Some older antidepressants act by blocking MOA activity (MOA inhibitors). But they had side effects related to their actions on other systems of the body including cardiovascular problems, constipation, and sexual dysfunction.
More recent antidepressants include serotonin reuptake blockers (tricyclic antidepressants) which have fewer global effects (serotonin is primarilt a CNS neurotransmitter) and thus fewer side effects
Cocaine blocks NA reuptake into terminals into adrenergic nerve terminals thereby extending the actions of NE on its target organ.
1.
Acetylcholine (ACh)
mediates parasympathetic actions via activation of cholinergic
receptors.
2.
Cholinergic receptors further subdivided into nicotinic
and muscarinic receptors.
3. Nicotinic receptors are located on postganglionic cells in all autonomic ganglia.
4. Muscarinic receptors located mainly on membrane of effector organs e.g. activation of muscarinic receptors in heart by ACh mediates parasympathetic actions on the heart - decrease in heart rate and decreased force of contraction.
5. Muscarinic antagonist: Atropine, scopolamine
Different organs can have different sensitivities to muscarinic receptor antagonists. Salivary, bronchial and sweat secretion are particularly sensitive to these antagonists.

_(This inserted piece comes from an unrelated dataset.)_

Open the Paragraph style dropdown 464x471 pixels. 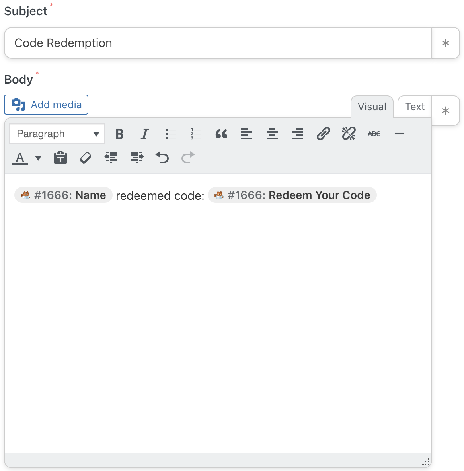57,134
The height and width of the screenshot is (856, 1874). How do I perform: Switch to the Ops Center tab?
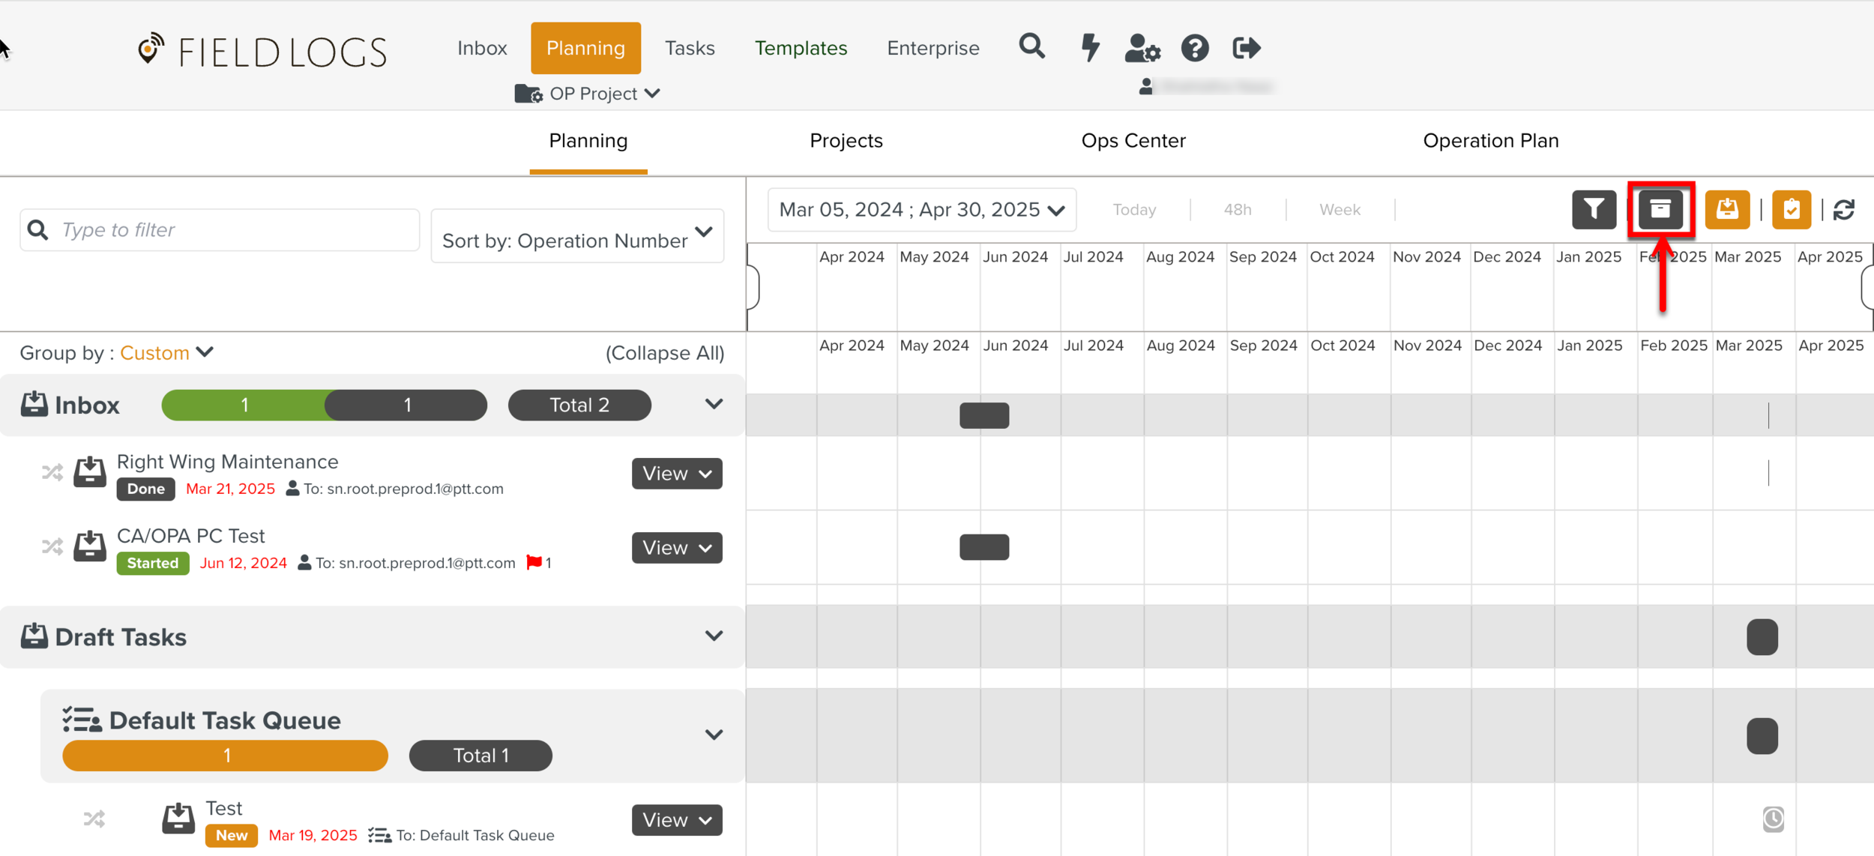[x=1133, y=141]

Muscarinic antagonists tend to induce similar side effects: dry mouth, decreased sweating, tachycardia, decreased respiratory secretions and constipation.

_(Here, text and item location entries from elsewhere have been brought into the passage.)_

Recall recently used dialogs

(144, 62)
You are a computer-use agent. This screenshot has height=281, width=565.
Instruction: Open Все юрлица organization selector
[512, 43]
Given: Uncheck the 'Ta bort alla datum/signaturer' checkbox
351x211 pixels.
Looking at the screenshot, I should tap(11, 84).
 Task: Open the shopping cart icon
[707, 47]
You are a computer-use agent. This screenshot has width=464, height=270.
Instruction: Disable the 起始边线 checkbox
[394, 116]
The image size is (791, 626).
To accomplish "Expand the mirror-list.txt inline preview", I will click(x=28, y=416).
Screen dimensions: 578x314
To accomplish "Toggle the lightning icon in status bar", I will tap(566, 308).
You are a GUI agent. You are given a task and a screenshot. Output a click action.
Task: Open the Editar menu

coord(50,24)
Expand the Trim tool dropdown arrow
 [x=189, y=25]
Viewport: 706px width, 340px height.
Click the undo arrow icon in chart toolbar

In fact, atropine is a major ingredient in antidiarrhoea preparations because it reduces GI secretions and and motility and inhibits contractions of the stomach and small and large bowel thus delaying transit through the digestive system.

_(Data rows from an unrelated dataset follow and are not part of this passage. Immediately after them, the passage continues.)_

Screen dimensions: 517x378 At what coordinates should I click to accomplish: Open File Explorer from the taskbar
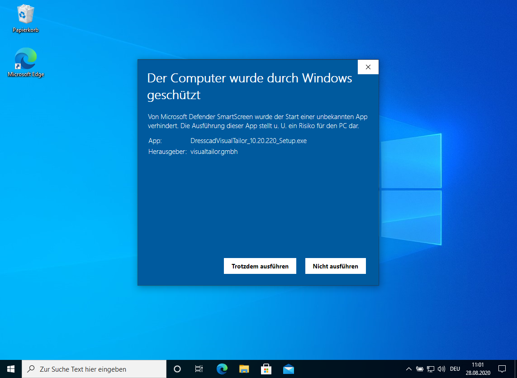(244, 369)
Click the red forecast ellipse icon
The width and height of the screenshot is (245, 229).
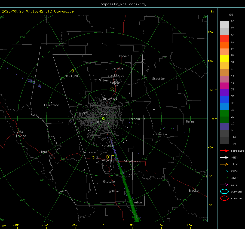[x=224, y=198]
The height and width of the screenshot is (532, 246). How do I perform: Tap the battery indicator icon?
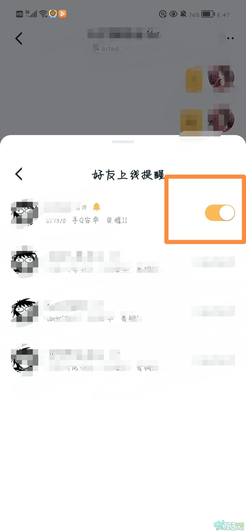208,14
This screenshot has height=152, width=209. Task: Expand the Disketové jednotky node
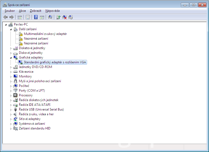[11, 48]
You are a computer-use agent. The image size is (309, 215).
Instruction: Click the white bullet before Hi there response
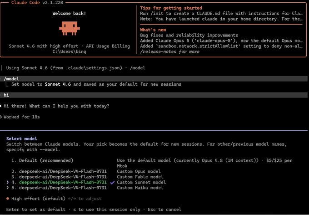coord(0,106)
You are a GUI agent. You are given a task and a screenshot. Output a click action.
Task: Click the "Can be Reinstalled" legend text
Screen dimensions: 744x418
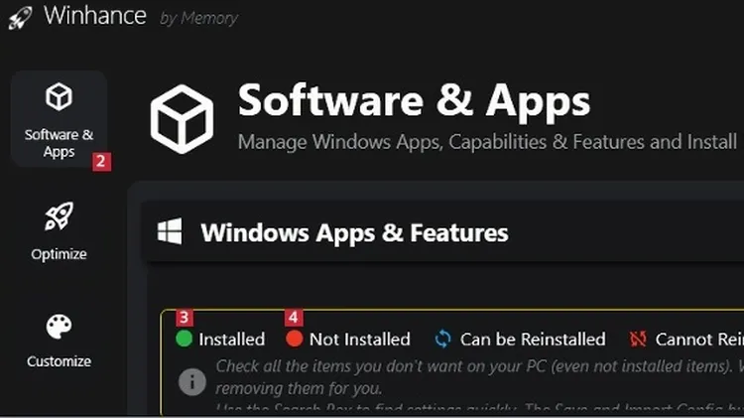533,340
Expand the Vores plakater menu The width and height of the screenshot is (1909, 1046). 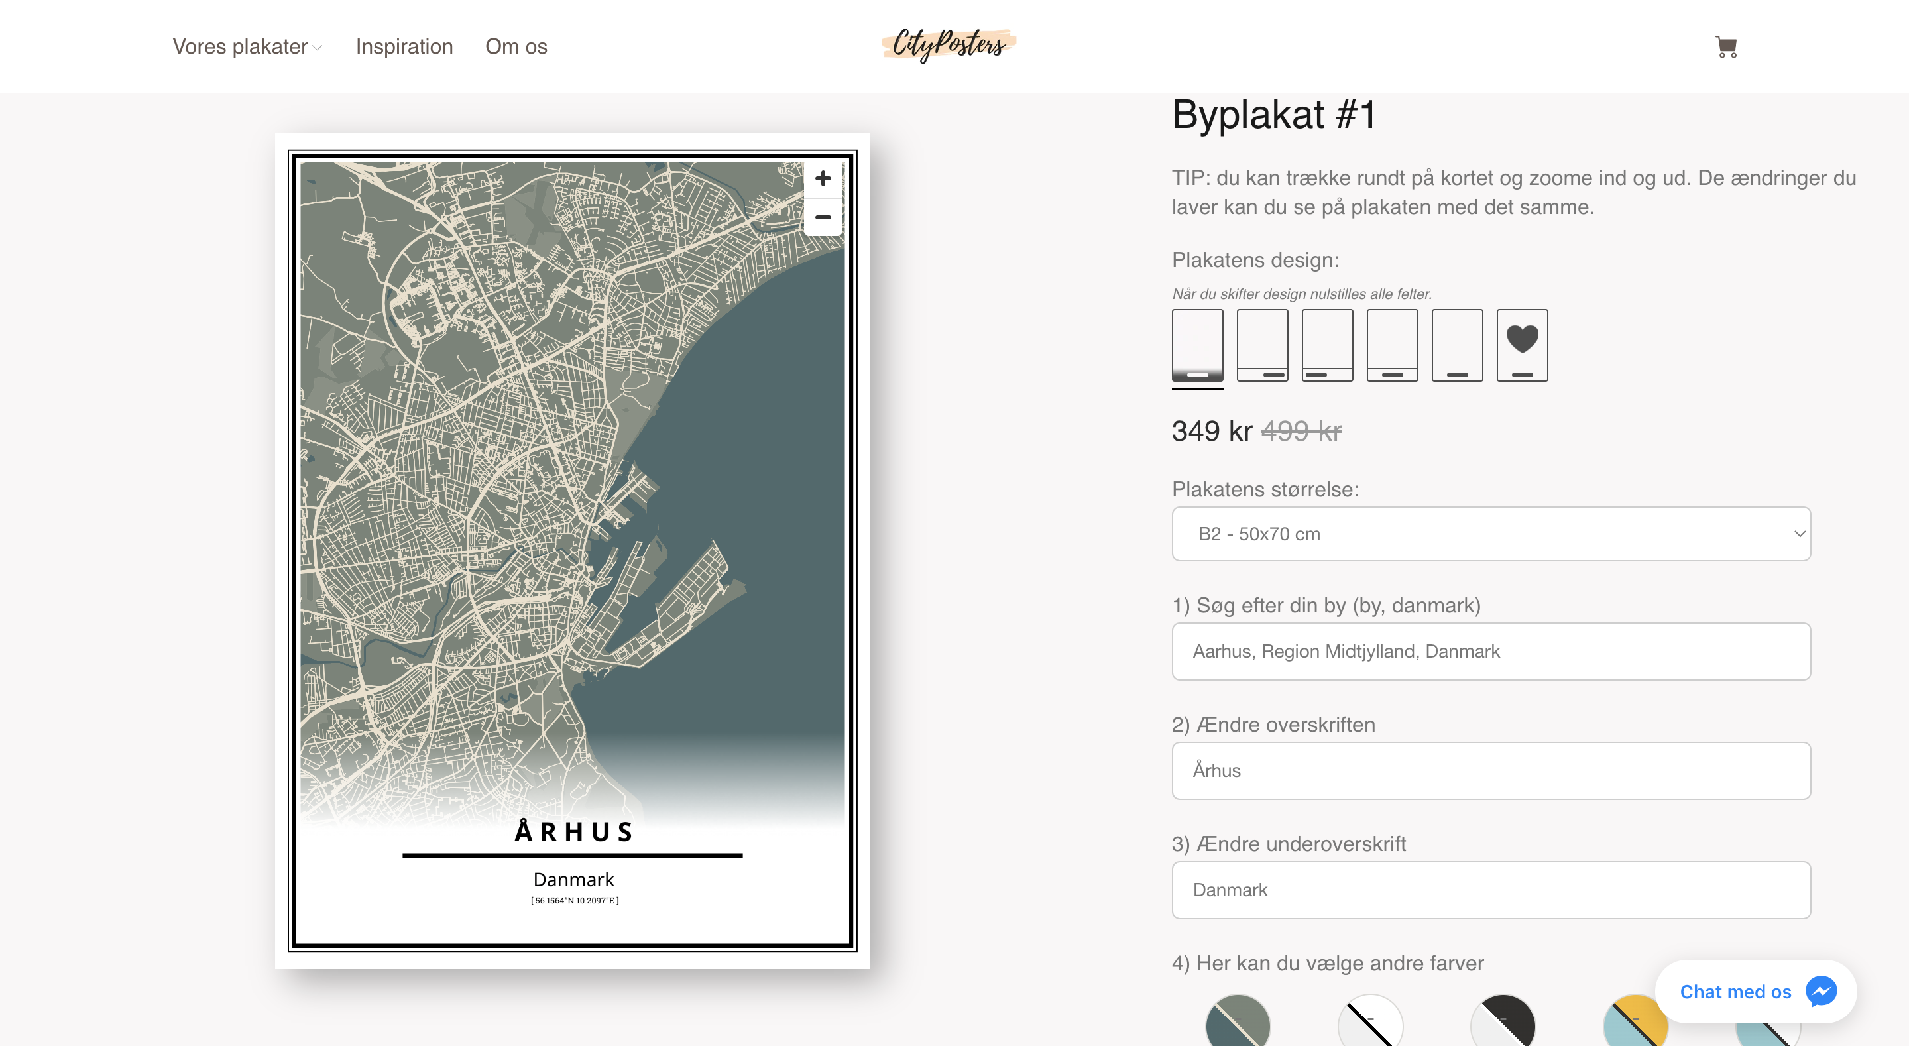pos(247,47)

Nicotinic antagonist: hexamethonium
These drugs are rarely used theraputically because of the severe side effects resulting from non-selective blockade of nicotinic receptors in both sympathetic and parasympathetic ganglia.
Receptors for NE and ACh also exists on presynaptic terminals.
Alpha 2 receptors are located on parasympathetic terminals at parasympathetic neuroeffector junctions. Activation of these receptors inhibits release of ACh.
Muscarinic receptors are located on sympathetic terminals at sympathetic neuroeffector junctions. Activation leads to inhibition of NE release.
Thus ù the effect of either sympathetic or parasympathetic actions are enhanced by inhibiting opposing actions at the target organ.
Autonomic Regulatory Systems maintain a constant internal environment for the optimal functioning of the various organs and their cells.
The autonomic regulatory system is a negative feedback system.
Examples:
Osmoreceptors that detect plasma osmolarity are located in different parts of the hypothalamus and regulate thirst and water volume,
Brain stem receptors involved in respiration are activated by chemoreceptors sensitive to oxygen, CO2 and H+.
Brain stem responses that control blood pressure are activated by stretch receptors that sense pressure changes.
Higher levels of Autonomic Functioning - Fig 11-2
Efferent (motor) neurons of the autonomic dvision are closely limked to homeostatic control centers in the hypothalamus, pons and medulla.
Autonomic functions controlled by the brain include: heart rate, blood pressure, temperature regulation and water balance.
Cerebral cortex and the limbic system can influence autonomic output via descending pathways.
Blushing, fainting at the sight of a needle and butterflies in the stomach are all examples of emotional influences on autonomic function.